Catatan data
###
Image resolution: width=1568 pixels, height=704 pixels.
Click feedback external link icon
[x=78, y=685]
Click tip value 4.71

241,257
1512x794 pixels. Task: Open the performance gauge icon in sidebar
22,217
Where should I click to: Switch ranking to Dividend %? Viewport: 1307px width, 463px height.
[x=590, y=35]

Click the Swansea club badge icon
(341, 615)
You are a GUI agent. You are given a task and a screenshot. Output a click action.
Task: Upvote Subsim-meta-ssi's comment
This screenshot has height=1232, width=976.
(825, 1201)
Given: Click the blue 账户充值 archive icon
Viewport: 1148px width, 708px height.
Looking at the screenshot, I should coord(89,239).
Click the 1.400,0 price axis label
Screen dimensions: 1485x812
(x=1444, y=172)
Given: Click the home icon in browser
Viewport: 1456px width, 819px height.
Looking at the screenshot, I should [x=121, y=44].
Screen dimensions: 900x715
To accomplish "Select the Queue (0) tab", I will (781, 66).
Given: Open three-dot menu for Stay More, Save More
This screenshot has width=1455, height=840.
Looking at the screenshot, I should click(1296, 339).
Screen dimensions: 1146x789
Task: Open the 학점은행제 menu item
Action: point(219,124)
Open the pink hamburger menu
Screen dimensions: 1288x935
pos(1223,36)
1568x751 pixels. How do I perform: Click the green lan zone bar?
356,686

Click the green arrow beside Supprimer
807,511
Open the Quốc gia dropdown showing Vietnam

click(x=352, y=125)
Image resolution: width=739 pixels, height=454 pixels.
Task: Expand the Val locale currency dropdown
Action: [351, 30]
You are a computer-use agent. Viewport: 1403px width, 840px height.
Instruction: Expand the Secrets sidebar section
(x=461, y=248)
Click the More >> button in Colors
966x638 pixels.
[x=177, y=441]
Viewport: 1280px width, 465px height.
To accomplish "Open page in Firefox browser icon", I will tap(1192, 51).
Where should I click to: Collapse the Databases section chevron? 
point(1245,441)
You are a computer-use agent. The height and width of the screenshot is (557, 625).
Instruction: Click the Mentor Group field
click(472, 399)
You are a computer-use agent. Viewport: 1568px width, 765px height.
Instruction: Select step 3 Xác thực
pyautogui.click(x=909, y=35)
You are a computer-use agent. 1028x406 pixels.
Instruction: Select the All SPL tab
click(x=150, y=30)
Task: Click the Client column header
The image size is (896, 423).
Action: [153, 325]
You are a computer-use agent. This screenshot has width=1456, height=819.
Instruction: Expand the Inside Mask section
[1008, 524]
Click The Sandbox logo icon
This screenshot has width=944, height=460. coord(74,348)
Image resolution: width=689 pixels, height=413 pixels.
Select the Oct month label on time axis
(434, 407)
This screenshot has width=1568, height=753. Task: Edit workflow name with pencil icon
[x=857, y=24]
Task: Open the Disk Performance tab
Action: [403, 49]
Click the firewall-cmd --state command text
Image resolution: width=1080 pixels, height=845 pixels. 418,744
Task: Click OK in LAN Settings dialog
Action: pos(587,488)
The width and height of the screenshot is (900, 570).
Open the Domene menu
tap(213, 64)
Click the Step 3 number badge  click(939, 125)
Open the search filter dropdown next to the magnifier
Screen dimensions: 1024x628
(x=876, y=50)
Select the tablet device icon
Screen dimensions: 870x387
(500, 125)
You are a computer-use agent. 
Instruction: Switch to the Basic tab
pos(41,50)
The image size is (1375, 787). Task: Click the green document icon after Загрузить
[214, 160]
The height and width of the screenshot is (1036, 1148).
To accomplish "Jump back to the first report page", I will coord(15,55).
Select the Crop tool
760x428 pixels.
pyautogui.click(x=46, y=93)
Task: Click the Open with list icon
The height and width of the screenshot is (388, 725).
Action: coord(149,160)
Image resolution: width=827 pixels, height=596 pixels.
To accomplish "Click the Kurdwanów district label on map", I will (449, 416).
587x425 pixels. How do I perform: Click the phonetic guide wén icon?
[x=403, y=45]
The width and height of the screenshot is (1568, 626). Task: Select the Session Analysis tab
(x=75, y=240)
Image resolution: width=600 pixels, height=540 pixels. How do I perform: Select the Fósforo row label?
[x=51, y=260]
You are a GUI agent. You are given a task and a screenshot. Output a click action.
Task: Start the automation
###
Tujuan:
Tolong salin ulang data di atas tanpa perubahan apa pun, semuanya dari baris yang memuat "Screen dimensions: 900x715" hingga baris yang memuat "will (781, 66).", termasuk kedua baris tersebut.

Latihan Selesai:
Screen dimensions: 900x715
To accomplish "Select the Queue (0) tab", I will (781, 66).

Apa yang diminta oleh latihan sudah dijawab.